Information shown: Begin

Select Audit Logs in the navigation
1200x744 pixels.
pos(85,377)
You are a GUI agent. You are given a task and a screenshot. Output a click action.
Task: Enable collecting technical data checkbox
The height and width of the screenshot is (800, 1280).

Information shown: End

Could you write out, exactly, each line of the data above from the one containing "You are a GUI" through the last, including both?

### Answer box
You are a GUI agent. You are given a task and a screenshot. Output a click action.
Task: Enable collecting technical data checkbox
The height and width of the screenshot is (800, 1280).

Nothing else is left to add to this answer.